Barrio of Juncos, Puerto Rico

Valenciano Arriba is a barrio located in the municipality of Juncos in the Commonwealth of Puerto Rico. According to the 2010 Census, it had a population of 1,202 inhabitants and a population density of 262.65 people per km2.

==History==
Valenciano Arriba was in Spain's gazetteers until Puerto Rico was ceded by Spain in the aftermath of the Spanish–American War under the terms of the Treaty of Paris of 1898 and became an unincorporated territory of the United States.
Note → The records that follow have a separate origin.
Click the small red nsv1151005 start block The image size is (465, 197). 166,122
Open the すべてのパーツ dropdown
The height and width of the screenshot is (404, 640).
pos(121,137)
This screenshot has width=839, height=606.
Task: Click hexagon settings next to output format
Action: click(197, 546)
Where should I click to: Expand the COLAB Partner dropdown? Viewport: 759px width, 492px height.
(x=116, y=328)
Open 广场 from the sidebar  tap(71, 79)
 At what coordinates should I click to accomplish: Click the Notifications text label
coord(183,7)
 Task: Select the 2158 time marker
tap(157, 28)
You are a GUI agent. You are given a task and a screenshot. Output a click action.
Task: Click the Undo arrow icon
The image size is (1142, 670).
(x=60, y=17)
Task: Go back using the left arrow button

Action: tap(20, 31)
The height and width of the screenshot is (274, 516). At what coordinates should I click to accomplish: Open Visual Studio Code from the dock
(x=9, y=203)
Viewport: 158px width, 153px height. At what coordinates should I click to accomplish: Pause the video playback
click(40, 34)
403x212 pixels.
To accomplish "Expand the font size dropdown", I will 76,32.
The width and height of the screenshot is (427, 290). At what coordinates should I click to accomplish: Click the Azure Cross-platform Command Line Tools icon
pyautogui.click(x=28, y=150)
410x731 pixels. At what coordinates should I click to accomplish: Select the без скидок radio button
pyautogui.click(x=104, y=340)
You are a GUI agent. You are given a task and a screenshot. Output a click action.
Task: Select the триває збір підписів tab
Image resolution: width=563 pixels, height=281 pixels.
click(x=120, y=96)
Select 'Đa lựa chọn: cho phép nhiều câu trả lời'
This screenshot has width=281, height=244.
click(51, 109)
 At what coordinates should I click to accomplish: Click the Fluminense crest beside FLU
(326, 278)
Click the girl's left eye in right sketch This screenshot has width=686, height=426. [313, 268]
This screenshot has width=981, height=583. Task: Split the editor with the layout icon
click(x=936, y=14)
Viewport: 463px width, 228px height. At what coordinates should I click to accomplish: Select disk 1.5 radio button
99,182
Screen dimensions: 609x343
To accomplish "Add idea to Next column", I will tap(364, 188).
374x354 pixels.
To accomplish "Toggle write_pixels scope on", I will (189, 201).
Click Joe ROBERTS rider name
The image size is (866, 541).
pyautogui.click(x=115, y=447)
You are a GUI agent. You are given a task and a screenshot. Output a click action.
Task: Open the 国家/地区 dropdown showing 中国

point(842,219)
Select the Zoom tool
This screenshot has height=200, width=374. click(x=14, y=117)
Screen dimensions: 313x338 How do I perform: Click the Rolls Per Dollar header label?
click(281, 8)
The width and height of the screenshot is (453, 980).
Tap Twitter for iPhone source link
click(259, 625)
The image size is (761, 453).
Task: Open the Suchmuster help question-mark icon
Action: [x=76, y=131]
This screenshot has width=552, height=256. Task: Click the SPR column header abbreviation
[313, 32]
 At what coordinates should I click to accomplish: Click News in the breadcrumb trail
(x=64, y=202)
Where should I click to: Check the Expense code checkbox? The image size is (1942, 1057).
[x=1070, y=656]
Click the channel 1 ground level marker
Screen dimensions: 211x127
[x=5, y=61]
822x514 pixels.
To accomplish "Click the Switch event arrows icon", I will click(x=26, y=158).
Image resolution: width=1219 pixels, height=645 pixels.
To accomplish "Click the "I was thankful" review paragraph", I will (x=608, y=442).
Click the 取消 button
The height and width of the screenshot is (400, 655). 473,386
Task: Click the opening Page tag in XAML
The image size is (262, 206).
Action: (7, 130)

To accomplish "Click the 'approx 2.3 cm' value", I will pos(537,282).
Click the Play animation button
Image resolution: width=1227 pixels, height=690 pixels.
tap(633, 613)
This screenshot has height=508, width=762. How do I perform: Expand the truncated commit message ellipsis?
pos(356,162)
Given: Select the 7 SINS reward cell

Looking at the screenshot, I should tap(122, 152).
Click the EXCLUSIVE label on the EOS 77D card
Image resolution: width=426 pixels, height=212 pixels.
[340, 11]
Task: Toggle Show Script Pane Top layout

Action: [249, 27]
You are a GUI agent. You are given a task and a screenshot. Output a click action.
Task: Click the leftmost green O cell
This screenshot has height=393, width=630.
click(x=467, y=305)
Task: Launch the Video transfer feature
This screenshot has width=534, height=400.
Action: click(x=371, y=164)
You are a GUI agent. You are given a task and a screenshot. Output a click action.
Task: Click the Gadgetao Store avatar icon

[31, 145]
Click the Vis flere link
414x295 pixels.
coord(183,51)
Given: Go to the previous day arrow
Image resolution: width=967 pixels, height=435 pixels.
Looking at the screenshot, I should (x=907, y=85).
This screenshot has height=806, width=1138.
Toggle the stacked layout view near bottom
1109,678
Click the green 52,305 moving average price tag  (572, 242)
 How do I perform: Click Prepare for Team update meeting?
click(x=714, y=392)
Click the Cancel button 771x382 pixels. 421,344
In 1899, the United States Department of War conducted a census of Puerto Rico finding that the combined population of Valenciano Abajo and Valenciano Arriba barrios was 1,206.

Historical population
| Census | Pop. | Note | %± |
| 1910 | 346 |  | — |
| 1920 | 533 |  | 54.0% |
| 1930 | 740 |  | 38.8% |
| 1940 | 730 |  | −1.4% |
| 1950 | 665 |  | −8.9% |
| 1960 | 606 |  | −8.9% |
| 1970 | 574 |  | −5.3% |
| 1980 | 849 |  | 47.9% |
| 1990 | 870 |  | 2.5% |
| 2000 | 1,250 |  | 43.7% |
| 2010 | 1,202 |  | −3.8% |
U.S. Decennial Census 1900 (N/A) 1910-1930 1930-1950 1980-2000 2010

== Geography ==
Valenciano Arriba is located at coordinates 18°9′52″N 65°55′24″W. According to the United States Census Bureau, Valenciano Arriba has a total area of 4.58 km2, all of which is land.

== Demographics ==
According to the 2010 Census, there were 1,202 people residing in Valenciano Arriba. The population density was 262.65 people per km². Of the 1,202 inhabitants, 79.78% were White, 8.99% were African American, 0.83% were Native American, 5.41% were of other races, and 4.99% belonged to two or more races. Of the total population, 98.92% were Hispanic or Latino of any race.